Gattine has been a longstanding critic of many of LePage’s proposals to reform the state’s welfare system and has blocked efforts by Mary Mayhew, commissioner of the Department of Health and Human Services, to change eligibility requirements for a variety of programs that help individuals and families with developmental disabilities. Gattine is running for re-election in House District 34, which includes the city of Westbrook. He is unopposed.
Gattine said Thursday that he never called LePage a racist.
“What I said to the television reporter today is that the kind of racially charged comments the governor made are not at all helpful in solving what the real problem is,” Gattine said. “And that is, we have a crisis in the state of Maine of people overdosing on heroin and prescription drugs and we are not doing enough with respect to treatment and prevention.”
GATTINE: MORE EMPHASIS ON TREATMENT
Gattine said he essentially agrees with LePage that drug traffickers must be stopped from coming into the state.
“The law enforcement piece is incredibly important,” Gattine said. “And I don’t really care what the color is of the people that are importing drugs into this state. I think law enforcement needs to be in a position where it can do its job, but in an area where we are really failing is not funding treatment and prevention as much as we should be.”
Gattine noted that a record number of people, 272, died of drug overdoses in Maine last year and the state is on pace to break that record this year.
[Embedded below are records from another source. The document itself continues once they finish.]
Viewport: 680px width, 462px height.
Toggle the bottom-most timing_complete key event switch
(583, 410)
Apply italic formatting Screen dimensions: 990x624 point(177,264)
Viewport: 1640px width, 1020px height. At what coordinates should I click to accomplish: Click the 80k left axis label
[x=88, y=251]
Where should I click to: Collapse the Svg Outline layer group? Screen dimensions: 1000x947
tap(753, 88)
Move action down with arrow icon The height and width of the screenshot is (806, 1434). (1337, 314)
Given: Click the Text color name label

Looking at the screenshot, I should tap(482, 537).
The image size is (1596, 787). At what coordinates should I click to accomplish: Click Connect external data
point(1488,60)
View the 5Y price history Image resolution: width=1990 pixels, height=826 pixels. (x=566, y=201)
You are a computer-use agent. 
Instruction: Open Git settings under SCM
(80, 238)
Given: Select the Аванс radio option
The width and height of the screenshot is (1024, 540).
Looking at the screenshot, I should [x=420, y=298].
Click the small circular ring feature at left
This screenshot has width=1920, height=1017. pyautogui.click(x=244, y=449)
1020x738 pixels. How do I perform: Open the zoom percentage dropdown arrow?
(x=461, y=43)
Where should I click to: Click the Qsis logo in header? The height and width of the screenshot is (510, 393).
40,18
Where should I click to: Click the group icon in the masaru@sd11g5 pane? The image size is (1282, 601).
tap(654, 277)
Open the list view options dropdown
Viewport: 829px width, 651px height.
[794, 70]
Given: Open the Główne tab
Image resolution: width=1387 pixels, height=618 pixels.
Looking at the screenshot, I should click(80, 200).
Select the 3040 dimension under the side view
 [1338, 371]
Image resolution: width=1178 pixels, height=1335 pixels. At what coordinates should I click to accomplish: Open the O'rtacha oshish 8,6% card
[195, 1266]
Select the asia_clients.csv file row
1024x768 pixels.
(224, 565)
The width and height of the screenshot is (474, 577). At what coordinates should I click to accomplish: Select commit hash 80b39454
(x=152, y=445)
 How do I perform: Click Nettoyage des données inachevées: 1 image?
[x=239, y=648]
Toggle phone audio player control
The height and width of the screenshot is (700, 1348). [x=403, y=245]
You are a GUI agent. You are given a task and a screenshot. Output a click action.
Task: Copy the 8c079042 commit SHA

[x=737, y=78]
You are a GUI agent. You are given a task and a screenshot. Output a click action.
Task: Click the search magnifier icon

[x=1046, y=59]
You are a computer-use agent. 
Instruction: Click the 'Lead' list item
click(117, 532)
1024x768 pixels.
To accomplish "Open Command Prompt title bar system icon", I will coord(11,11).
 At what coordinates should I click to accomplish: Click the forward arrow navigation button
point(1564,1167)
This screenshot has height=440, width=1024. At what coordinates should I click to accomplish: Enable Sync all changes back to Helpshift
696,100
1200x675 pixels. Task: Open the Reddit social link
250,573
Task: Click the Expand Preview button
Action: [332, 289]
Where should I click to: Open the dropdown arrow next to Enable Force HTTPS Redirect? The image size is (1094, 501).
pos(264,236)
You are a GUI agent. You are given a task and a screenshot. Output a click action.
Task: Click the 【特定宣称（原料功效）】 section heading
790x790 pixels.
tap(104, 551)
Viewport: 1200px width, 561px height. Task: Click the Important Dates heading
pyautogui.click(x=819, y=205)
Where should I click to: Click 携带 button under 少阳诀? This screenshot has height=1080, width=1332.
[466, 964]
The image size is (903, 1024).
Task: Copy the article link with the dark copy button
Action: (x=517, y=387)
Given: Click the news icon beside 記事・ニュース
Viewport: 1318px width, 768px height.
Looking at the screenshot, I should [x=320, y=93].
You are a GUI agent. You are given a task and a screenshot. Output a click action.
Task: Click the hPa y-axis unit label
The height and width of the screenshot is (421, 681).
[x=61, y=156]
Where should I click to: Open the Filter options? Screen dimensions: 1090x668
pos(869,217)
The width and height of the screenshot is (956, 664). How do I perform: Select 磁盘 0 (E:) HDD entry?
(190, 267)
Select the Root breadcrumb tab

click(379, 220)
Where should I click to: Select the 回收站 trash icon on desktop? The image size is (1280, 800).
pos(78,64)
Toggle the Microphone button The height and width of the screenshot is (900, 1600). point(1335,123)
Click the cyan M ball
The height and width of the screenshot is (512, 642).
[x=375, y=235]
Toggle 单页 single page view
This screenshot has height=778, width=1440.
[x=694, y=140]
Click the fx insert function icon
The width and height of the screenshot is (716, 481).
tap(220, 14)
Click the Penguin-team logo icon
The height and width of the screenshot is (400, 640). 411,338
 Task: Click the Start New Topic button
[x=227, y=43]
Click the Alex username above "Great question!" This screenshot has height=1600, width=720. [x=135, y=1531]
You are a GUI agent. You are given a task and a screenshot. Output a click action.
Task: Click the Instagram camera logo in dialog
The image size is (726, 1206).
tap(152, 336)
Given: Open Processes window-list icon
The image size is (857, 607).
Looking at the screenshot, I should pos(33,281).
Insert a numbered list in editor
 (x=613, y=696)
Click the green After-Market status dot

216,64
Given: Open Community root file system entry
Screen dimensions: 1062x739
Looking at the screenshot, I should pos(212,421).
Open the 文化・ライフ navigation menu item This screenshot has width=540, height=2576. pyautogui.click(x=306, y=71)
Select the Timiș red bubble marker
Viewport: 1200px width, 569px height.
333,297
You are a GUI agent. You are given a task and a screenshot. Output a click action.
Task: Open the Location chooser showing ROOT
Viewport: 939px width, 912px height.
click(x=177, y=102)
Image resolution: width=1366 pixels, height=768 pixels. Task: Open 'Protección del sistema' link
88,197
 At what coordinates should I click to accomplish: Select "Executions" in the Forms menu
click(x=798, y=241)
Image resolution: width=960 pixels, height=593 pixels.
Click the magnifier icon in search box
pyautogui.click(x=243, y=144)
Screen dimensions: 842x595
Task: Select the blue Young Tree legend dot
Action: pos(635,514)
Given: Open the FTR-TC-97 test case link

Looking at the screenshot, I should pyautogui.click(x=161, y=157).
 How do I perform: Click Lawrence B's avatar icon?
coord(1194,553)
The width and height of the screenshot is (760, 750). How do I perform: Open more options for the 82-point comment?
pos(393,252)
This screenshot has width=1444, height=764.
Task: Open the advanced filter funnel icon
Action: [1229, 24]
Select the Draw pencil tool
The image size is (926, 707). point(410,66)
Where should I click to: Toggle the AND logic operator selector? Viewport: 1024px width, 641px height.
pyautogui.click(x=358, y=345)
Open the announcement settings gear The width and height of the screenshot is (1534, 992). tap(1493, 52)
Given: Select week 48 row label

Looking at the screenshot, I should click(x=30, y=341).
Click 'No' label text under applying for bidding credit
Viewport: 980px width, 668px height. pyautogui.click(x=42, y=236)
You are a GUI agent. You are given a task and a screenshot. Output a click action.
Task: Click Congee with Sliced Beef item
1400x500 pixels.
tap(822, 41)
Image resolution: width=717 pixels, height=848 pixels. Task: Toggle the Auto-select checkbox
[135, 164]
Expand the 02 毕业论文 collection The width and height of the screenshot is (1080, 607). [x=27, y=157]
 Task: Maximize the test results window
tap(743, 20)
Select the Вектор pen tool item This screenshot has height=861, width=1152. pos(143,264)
“And this administration continues to pursue policies that make treatment less available … and I think that’s a huge part of the problem,” Gattine said.
Over the years, Gattine and LePage have butted heads on several issues.
Gattine was among the Democratic lawmakers who earlier this year sparred with LePage over how to manage patients sent by the courts to the state’s Riverview Psychiatric Center. LePage threatened to stop accepting federal money unless the Legislature could figure out how to manage patients. Gattine replied, saying, “It shouldn’t be this hard. If the department (of Health and Human Services) is serious about this, they should be able to answer these questions.”
A HISTORY OF DISAGREEMENTS
After the federal government accused Maine in 2015 of processing food stamp applications slower than any other state, Gattine said the federal warning – the government said Maine’s “chronically poor performance” doesn’t meet federal standards – ripped the state, claiming it was part of a pattern in which the LePage administration repeatedly failed to adhere to federal guidelines. Gattine said people were not getting the services they need.
In a March 2015 guest column published by the Press Herald, Gattine slammed the LePage administration for proposed cuts to seniors’ health care. Gattine said the cuts would force elderly Mainers to choose between paying medical bills and buying groceries.
“It’s infuriating that people who contributed so much to Maine have to show up in Augusta to beg their government not to cut the health care benefits that they have worked on for their entire lives,” he said in the column.
LePage also has criticized Gattine and other lawmakers for opposing a measure that would have made possession of small amounts of heroin a felony. LePage has said the threat of a felony-level crime is necessary to force people to get into drug treatment programs.
“The primary lever for getting people into treatment shouldn’t be to get them into the criminal justice system,” Gattine said. “To me, if we let the problem get that far it’s just another sign of our failure.”